Побывав в числе прочих гостей на свадьбе Луиса Вальдереса и Консепсьон Манчанеге, я превратился в человека молчаливого, скрытного, не склонного откровенничать с кем бы то ни было. Впрочем, я вообще никогда не отличался особой жизнерадостностью. Мы, цыгане, смотрим на жизнь иначе, чем андалузцы, и наша Непорочная Дева, не уступая красотой их Макарене, все же гораздо суровее. Если тебя воспитали в квартале Триана и ты все детство играл на берегу Гвадалквивира, видя перед собой сверкающий золотом горизонт по ту сторону реки, плаца Монументаль, больницу Святого Милосердия и возвышающуюся над ними Хиральду, чей облик заставляет биться сильнее сердце любого жителя Севильи, ты уже никогда не сумеешь стать таким, как все. Мечтательное и задумчивое дитя, я часами сидел на солнце, созерцая эту никогда не приедающуюся картину. И не раз, наблюдая, как лучи танцуют на Золотой Башне, я крепко зажмуривал глаза, чтобы не ослепнуть.

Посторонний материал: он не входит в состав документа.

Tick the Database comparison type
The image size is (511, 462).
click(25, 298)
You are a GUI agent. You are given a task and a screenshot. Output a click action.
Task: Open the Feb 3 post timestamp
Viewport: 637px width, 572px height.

И если сегодня вечером я изменяю привычной сдержанности, то лишь потому, что еще до утренней зари умру. Сейчас чуть больше полуночи. Смерть уже ищет меня и непременно найдет. Я чувствую, как она ступает по Триане.
Через час или два, от силы три я услышу, как она крадется по лестнице и осторожно поворачивает ручку двери в мою комнату. «Входи, я ждал тебя», — скажу я спокойно.
Я не стал запирать дверь — пусть судьба свершится, все равно мне больше не хочется жить. Что мне делать одному, теперь, когда все они умерли? Я, конечно, догадываюсь, что, покончив со мной, уничтожат и эти страницы, но сначала их прочтут, и о большем я не мечтаю. А точку в этой печальной истории поставит детектив Фелипе Марвин, ибо он, как и я, знает.
Поручая душу Нуэстра Сеньора де ла Эсперанца, покровительнице Трианы, я без страха готовлюсь раствориться в андалузской земле. И вместе с последним вздохом с моих губ слетит твое имя, Консепсьон.
Да смилуется надо мной Господь наш, Иисус Христос!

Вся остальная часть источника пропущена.